--spoiler--
laz hep diyomuş ki çevresine ben bak hastayım ben hastayım ben hastayım diyomuş. kimse dinlemiyomuş kendisini! ben hastayım ben ölücem bana bakın filan. sonra demiş ben ölürsem mezar taşıma böyle yazın demiş. mezar taşına yazmışlar: demiş ben hastayım dedim dedim bana inanmadınız bak noldu şimdi?
vezirler huzura çıkmışlar:
- padişahım, hazinede para kalmadı. yeni vergilere ihtiyacımız var
padişah, kavuğunun altından kafasını kaşımış,
- eeee! ne vergisi koyalım?, demiş..
- köprülere adam koyalım, geçenden bir akçe alsınlar! padişah, tamam, demiş. aradan bir süre geçtikten sonra sormuş vezirlerine:
- tepki var mı?
- hiç bir tepki yok!
- iyi o zaman köprünün diğer tarafına adam koyun, çıkandan da bir akçe alsın! aradan bir süre geçmiş, padişah:
- var mı şikayet?
- yok! halkının tepkisizliğine kızan padişah, gürlemiş:
- köprülerin ortasına da adam koyun, gelip geçeni becersin! aradan birkaç gün geçmiş, halktan bir tepkinin olmamasına içerleyen padişah, çağırmış vezirlerini,
-halkı dinleyelim hele bir, demiş gitmişler köye, padişah sormuş:
- var mı şikayet? ses yok. padişah tekrar:
-var mı şikayet ? şikayeti olan söylesin! diye gürleyince arkalardan cılız bir ses duyulmuş:
-padişahım, o köprünün ortasındaki adam var ya!..

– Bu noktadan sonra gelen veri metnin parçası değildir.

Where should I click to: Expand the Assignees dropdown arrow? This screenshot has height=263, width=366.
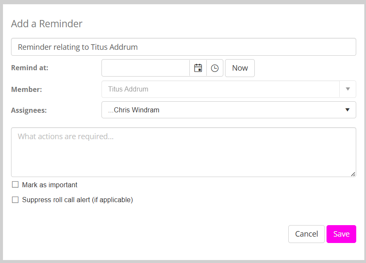tap(347, 110)
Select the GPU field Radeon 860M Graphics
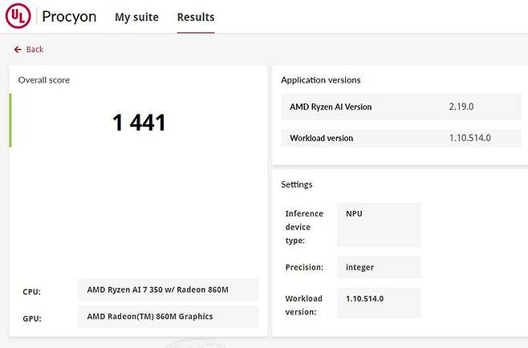Screen dimensions: 528x348 (x=168, y=316)
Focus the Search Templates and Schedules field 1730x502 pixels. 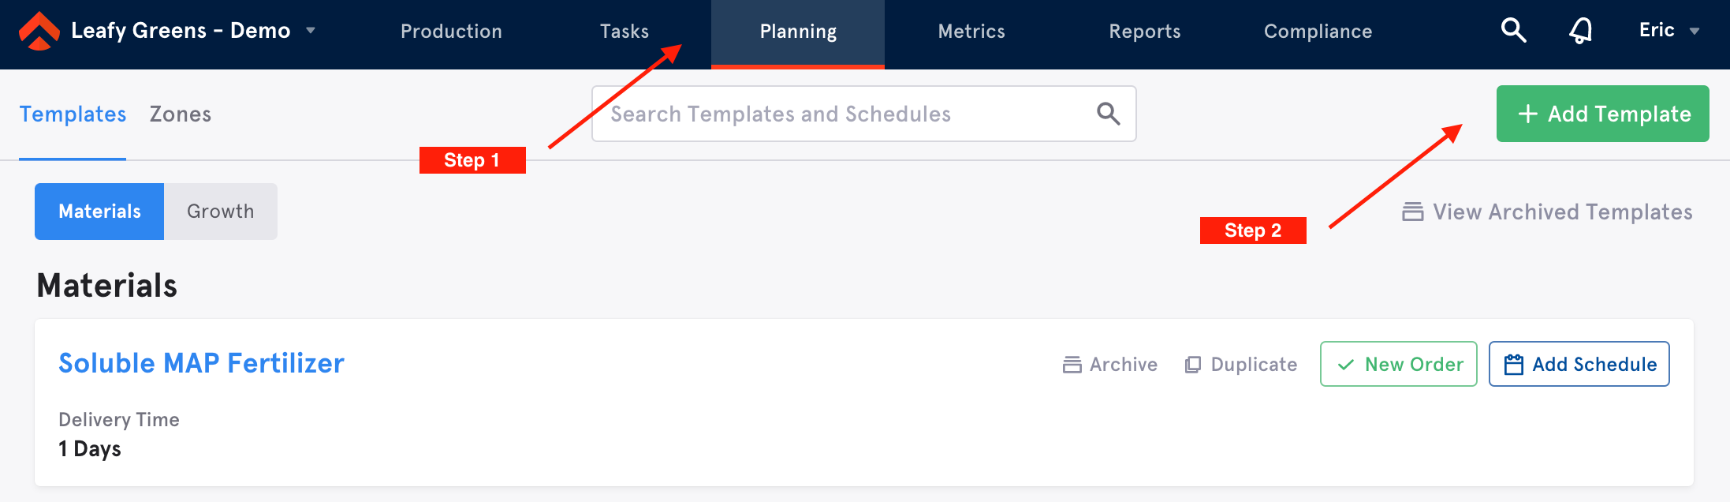tap(863, 114)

- eeee!, demiş padişah bir umutla...
- akşamları çok kalabalık oluyor, sıra uzuyor, eve geç kalıyoruz, bir adam daha koysanız...
hacı fıkraya bak: alman bir kadın omlet yapmak için teflon tavayı ocağa koymuş, kısa bir süre sonra burnuna yanmış kıl kokusu gelmeye başlamış, birden tavaya bakmış bir de bakmışki tavada kıl var... bu şimdi fıkra mıı yani, hay sizin mizah anlayınıza sokayım. bir de buna kahkaha ile gülen alman kadınları var, onlar da tam porno filmlik.
eğitim bilimine giriş dersinde mehmet akif hocanın 150 kişinin karşısında anlatıp kendini rezil etmekten asla vazgeçmediği fıkralar bütünü. kocca anfi önce bi şok olur bomboş gözlerle hocaya bakar, sonra da fıkradan ziyade hocanın halinin komikliğine gülerler. hayır, adam tepki bekliyor bi de o berbat fıkralara. peeh.